# channel info



## DBSSTEPHEN (Oct 13, 2009)

nbc sports network is moving to channel 220


----------



## dpeters11 (May 30, 2007)

If that's true, not optimal. They should move 219 to 220 and then make NBC Sports 219. You have a date?


----------



## TheRatPatrol (Oct 1, 2003)

dpeters11 said:


> If that's true, not optimal. They should move 219 to 220 and then make NBC Sports 219. You have a date?


Theres nothing on 219 or 220 now. They could move it to 219 and make 220 the alternate channel.


----------



## dpeters11 (May 30, 2007)

"TheRatPatrol" said:


> Theres nothing on 219 or 220 now. They could move it to 219 and make 220 the alternate channel.


On mine, Now is on 219 if I switch off my custom guide. It's a shopping network. 220 is open.


----------



## TheRatPatrol (Oct 1, 2003)

dpeters11 said:


> On mine, Now is on 219 if I switch off my custom guide. It's a shopping network. 220 is open.


When I type in 219 it says channel not available.


----------



## dpeters11 (May 30, 2007)

"TheRatPatrol" said:


> When I type in 219 it says channel not available.


Weird, when I tuned to it, I get TV One, which doesn't match the guide info.


----------



## Unknown (Oct 16, 2007)

I don't believe this at all. if this was true, would we been seeing reports from directv on it. I just tweet to Directv on this on there twitter account. Will reply if i get a respond.


----------



## dpeters11 (May 30, 2007)

Not necessarily, we sometimes know about new channels before they post it, and that's bigger news than a channel moving. However, those come from the best sources or known data. In this case, I'm still waiting for H2 HD.


----------



## Shades228 (Mar 18, 2008)

TheRatPatrol said:


> When I type in 219 it says channel not available.


Custom guide?


----------



## studechip (Apr 16, 2012)

Shades228 said:


> Custom guide?


I don't have 219 in my custom guide, but it goes to it if I direct enter it.


----------



## banditt76 (Jul 18, 2012)

I really hope this is true. It really is out of place right now on 603. Maybe they will move NBCSN to 220 and CBSSN to 219. I would be happy with that.


----------



## 6tv's (Mar 1, 2008)

******

→ **WRITTEN PROBLEM**: Write the next part of the forum thread about NBC Sports Network moving to channel 220, picking up right after its last line.

→ **GIVEN INFORMATION**:
******

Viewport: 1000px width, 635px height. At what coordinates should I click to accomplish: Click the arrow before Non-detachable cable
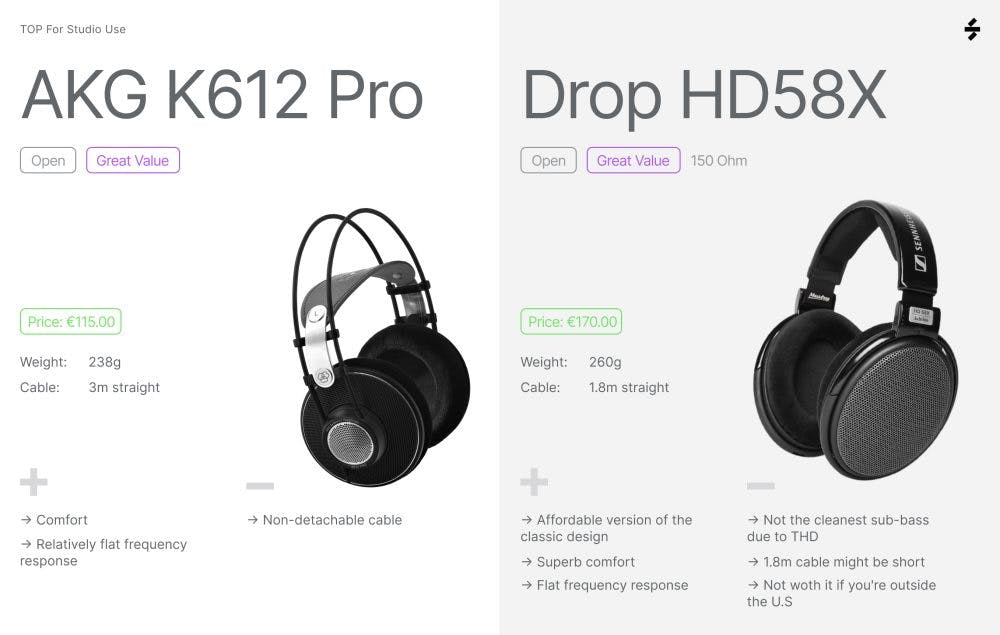[x=253, y=520]
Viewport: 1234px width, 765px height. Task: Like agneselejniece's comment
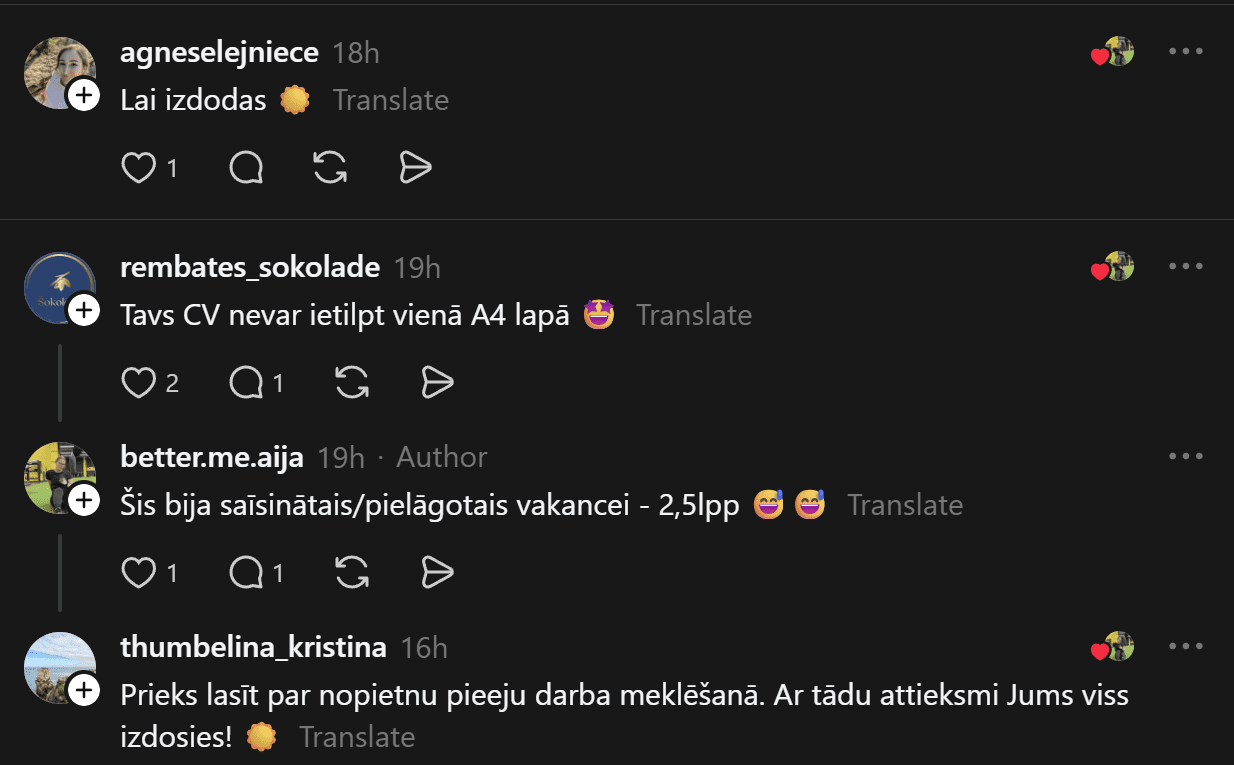pos(138,168)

******

→ **RESULT OF THIS EXERCISE**:
This is good to hear. This now opens the perfect slot for HRTV, yes I said HRTV, I still have some hope left that DirecTV might be willing to finally give us horeseracing fans what we've been asking for many years. I really hope that the people at DirecTV who make these type of decisions to add channels consider HRTV. We have multiple sports channels of college and pro, but just one for horseracing. I know there are others here who also want this channel, so please let me and most importantly DirecTV know you want HRTV.


----------



## JoeTheDragon (Jul 21, 2008)

TheRatPatrol said:


> Theres nothing on 219 or 220 now. They could move it to 219 and make 220 the alternate channel.


604 is no longer the ALT channel It's gone.

Now with the new tv playoff plans it's not really needed.

And they can make 219 alt.

Pursuit Channel now on 604.

608 now FOX College Sports ALT. Will be come a big alt out freeing up 615?


----------



## raott (Nov 23, 2005)

6tv's said:


> This is good to hear. This now opens the perfect slot for HRTV, yes I said HRTV, I still have some hope left that DirecTV might be willing to finally give us horeseracing fans what we've been asking for many years. I really hope that the people at DirecTV who make these type of decisions to add channels consider HRTV. We have multiple sports channels of college and pro, but just one for horseracing. I know there are others here who also want this channel, so please let me and most importantly DirecTV know you want HRTV.


+1


----------



## JoeTheDragon (Jul 21, 2008)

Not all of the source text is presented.